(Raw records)
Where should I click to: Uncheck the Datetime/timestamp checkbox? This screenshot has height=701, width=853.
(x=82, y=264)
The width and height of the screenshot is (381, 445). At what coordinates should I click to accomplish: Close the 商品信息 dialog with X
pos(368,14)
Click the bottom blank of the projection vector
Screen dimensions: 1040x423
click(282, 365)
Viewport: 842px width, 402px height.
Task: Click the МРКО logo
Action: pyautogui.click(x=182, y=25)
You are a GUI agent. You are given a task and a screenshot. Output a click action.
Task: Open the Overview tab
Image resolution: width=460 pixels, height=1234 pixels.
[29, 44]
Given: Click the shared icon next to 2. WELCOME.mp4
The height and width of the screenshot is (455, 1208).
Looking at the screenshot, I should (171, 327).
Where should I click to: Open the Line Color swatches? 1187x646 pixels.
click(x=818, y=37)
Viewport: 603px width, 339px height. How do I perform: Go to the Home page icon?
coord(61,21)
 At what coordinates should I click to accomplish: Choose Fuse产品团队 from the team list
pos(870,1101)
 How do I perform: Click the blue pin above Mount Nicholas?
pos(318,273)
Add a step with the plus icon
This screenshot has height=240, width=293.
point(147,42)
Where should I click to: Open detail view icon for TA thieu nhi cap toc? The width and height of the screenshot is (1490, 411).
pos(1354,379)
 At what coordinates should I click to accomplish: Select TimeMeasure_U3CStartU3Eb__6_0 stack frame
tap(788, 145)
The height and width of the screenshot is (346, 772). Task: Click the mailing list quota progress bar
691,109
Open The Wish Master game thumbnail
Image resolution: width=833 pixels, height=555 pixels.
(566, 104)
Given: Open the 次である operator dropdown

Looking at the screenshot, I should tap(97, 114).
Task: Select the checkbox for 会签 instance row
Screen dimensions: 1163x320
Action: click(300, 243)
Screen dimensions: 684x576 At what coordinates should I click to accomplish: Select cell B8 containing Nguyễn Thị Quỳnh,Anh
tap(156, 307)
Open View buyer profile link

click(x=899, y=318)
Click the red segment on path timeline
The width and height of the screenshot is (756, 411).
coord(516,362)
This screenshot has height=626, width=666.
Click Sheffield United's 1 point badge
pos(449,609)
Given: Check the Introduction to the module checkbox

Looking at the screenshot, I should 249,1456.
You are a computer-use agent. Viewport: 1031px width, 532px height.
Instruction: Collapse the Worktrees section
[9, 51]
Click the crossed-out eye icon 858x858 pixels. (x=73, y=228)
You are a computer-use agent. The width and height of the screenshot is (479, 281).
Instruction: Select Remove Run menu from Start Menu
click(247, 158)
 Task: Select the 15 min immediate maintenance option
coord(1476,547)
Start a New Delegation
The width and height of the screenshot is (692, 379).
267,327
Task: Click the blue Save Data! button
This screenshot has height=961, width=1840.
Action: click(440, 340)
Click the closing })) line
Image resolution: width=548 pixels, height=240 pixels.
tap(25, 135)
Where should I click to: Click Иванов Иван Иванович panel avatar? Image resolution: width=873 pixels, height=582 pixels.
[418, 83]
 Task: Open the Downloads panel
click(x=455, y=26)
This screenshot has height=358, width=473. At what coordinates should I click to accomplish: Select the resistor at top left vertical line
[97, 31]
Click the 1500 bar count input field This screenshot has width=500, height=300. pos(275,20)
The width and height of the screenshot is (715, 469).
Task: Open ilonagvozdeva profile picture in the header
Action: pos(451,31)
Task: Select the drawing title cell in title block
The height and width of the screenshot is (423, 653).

» **What is required**
Recast the lines above as a Markdown table with the columns "No." and "Text". Put a row number in the first and the line in the second, and skip any blank lines.

» **Solution to the exercise**
| No. | Text |
|---|---|
| 1 | Where should I click to: Uncheck the Datetime/timestamp checkbox? This screenshot has height=701, width=853. |
| 2 | (x=82, y=264) |
| 3 | The width and height of the screenshot is (381, 445). At what coordinates should I click to accomplish: Close the 商品信息 dialog with X |
| 4 | pos(368,14) |
| 5 | Click the bottom blank of the projection vector |
| 6 | Screen dimensions: 1040x423 |
| 7 | click(282, 365) |
| 8 | Viewport: 842px width, 402px height. |
| 9 | Task: Click the МРКО logo |
| 10 | Action: pyautogui.click(x=182, y=25) |
| 11 | You are a GUI agent. You are given a task and a screenshot. Output a click action. |
| 12 | Task: Open the Overview tab |
| 13 | Image resolution: width=460 pixels, height=1234 pixels. |
| 14 | [29, 44] |
| 15 | Given: Click the shared icon next to 2. WELCOME.mp4 |
| 16 | The height and width of the screenshot is (455, 1208). |
| 17 | Looking at the screenshot, I should (171, 327). |
| 18 | Where should I click to: Open the Line Color swatches? 1187x646 pixels. |
| 19 | click(x=818, y=37) |
| 20 | Viewport: 603px width, 339px height. How do I perform: Go to the Home page icon? |
| 21 | coord(61,21) |
| 22 |  At what coordinates should I click to accomplish: Choose Fuse产品团队 from the team list |
| 23 | pos(870,1101) |
| 24 |  How do I perform: Click the blue pin above Mount Nicholas? |
| 25 | pos(318,273) |
| 26 | Add a step with the plus icon |
| 27 | This screenshot has height=240, width=293. |
| 28 | point(147,42) |
| 29 | Where should I click to: Open detail view icon for TA thieu nhi cap toc? The width and height of the screenshot is (1490, 411). |
| 30 | pos(1354,379) |
| 31 |  At what coordinates should I click to accomplish: Select TimeMeasure_U3CStartU3Eb__6_0 stack frame |
| 32 | tap(788, 145) |
| 33 | The height and width of the screenshot is (346, 772). Task: Click the mailing list quota progress bar |
| 34 | 691,109 |
| 35 | Open The Wish Master game thumbnail |
| 36 | Image resolution: width=833 pixels, height=555 pixels. |
| 37 | (566, 104) |
| 38 | Given: Open the 次である operator dropdown |
| 39 | Looking at the screenshot, I should tap(97, 114). |
| 40 | Task: Select the checkbox for 会签 instance row |
| 41 | Screen dimensions: 1163x320 |
| 42 | Action: click(300, 243) |
| 43 | Screen dimensions: 684x576 At what coordinates should I click to accomplish: Select cell B8 containing Nguyễn Thị Quỳnh,Anh |
| 44 | tap(156, 307) |
| 45 | Open View buyer profile link |
| 46 | click(x=899, y=318) |
| 47 | Click the red segment on path timeline |
| 48 | The width and height of the screenshot is (756, 411). |
| 49 | coord(516,362) |
| 50 | This screenshot has height=626, width=666. |
| 51 | Click Sheffield United's 1 point badge |
| 52 | pos(449,609) |
| 53 | Given: Check the Introduction to the module checkbox |
| 54 | Looking at the screenshot, I should 249,1456. |
| 55 | You are a computer-use agent. Viewport: 1031px width, 532px height. |
| 56 | Instruction: Collapse the Worktrees section |
| 57 | [9, 51] |
| 58 | Click the crossed-out eye icon 858x858 pixels. (x=73, y=228) |
| 59 | You are a computer-use agent. The width and height of the screenshot is (479, 281). |
| 60 | Instruction: Select Remove Run menu from Start Menu |
| 61 | click(247, 158) |
| 62 |  Task: Select the 15 min immediate maintenance option |
| 63 | coord(1476,547) |
| 64 | Start a New Delegation |
| 65 | The width and height of the screenshot is (692, 379). |
| 66 | 267,327 |
| 67 | Task: Click the blue Save Data! button |
| 68 | This screenshot has height=961, width=1840. |
| 69 | Action: click(440, 340) |
| 70 | Click the closing })) line |
| 71 | Image resolution: width=548 pixels, height=240 pixels. |
| 72 | tap(25, 135) |
| 73 | Where should I click to: Click Иванов Иван Иванович panel avatar? Image resolution: width=873 pixels, height=582 pixels. |
| 74 | [418, 83] |
| 75 |  Task: Open the Downloads panel |
| 76 | click(x=455, y=26) |
| 77 | This screenshot has height=358, width=473. At what coordinates should I click to accomplish: Select the resistor at top left vertical line |
| 78 | [97, 31] |
| 79 | Click the 1500 bar count input field This screenshot has width=500, height=300. pos(275,20) |
| 80 | The width and height of the screenshot is (715, 469). |
| 81 | Task: Open ilonagvozdeva profile picture in the header |
| 82 | Action: pos(451,31) |
| 83 | Task: Select the drawing title cell in title block |
| 84 | The height and width of the screenshot is (423, 653). |